La nuova linea aziendale riguarda soprattutto i dipendenti impiegatizi e coinvolgerà circa 10mila lavoratori in Italia su un totale di oltre 30mila.
Il cambiamento non sarà immediato, ma seguirà una transizione graduale. Nel corso del 2026 resterà ancora una certa flessibilità, con la possibilità di lavorare da casa per un massimo di due giorni alla settimana. Successivamente, nel 2027, il modello di lavoro ibrido verrà eliminato del tutto, riportando tutti i dipendenti stabilmente negli uffici aziendali.
La decisione è stata comunicata dal nuovo amministratore delegato Antonio Filosa, che ha indicato con chiarezza la direzione intrapresa dal gruppo: rafforzare la presenza fisica nei luoghi di lavoro.
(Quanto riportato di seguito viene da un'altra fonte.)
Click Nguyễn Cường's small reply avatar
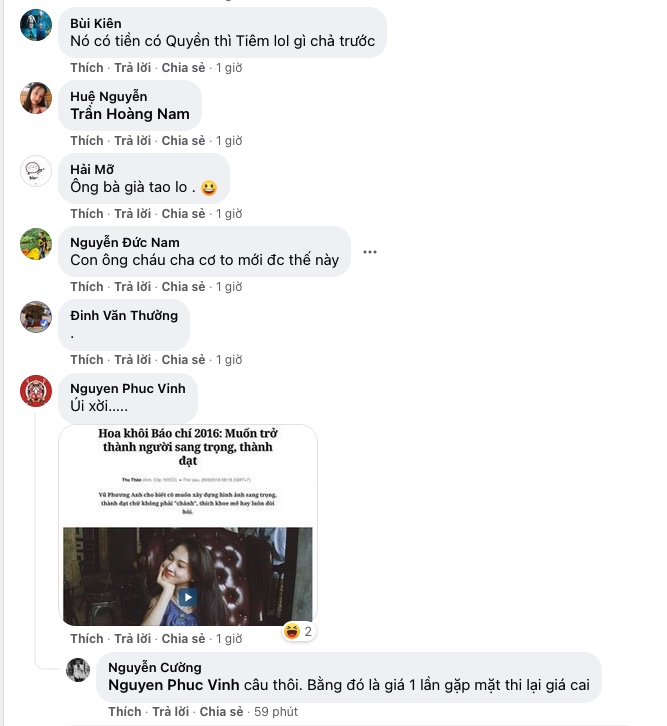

La strategia segna una discontinuità rispetto agli anni precedenti, quando lo smart working era stato adottato su larga scala anche per ridurre i costi operativi e riorganizzare gli spazi aziendali.
Il ritorno in ufficio è stato già sperimentato in alcune aree del gruppo, in particolare negli Stati Uniti, dove negli ultimi anni è stata progressivamente aumentata la presenza settimanale richiesta ai dipendenti.
Secondo il management di Stellantis, il ritorno al lavoro in ufficio è legato soprattutto alla necessità di rafforzare collaborazione, innovazione e cultura aziendale.
La presenza fisica viene considerata uno strumento utile per facilitare lo scambio di competenze tra colleghi, favorire il lavoro di squadra e migliorare i processi decisionali. In settori altamente tecnologici come quello automobilistico, la collaborazione diretta tra team e reparti viene ritenuta un elemento chiave per accelerare lo sviluppo di nuovi prodotti e soluzioni.
La scelta, tuttavia, non è stata accolta in modo unanime. Alcune organizzazioni sindacali hanno espresso preoccupazione per l’impatto sulla vita dei lavoratori, molti dei quali negli ultimi anni avevano riorganizzato le proprie abitudini personali e familiari proprio grazie alla flessibilità garantita dal lavoro da remoto.
Il ritorno massiccio negli uffici potrebbe inoltre comportare nuove sfide logistiche per l’azienda, come la gestione degli spazi e l’adeguamento delle sedi aziendali. Nonostante queste criticità, Stellantis sembra determinata a proseguire su questa strada, inserendo la scelta in una più ampia strategia di riorganizzazione del gruppo e di rafforzamento della propria competitività nel settore automotive.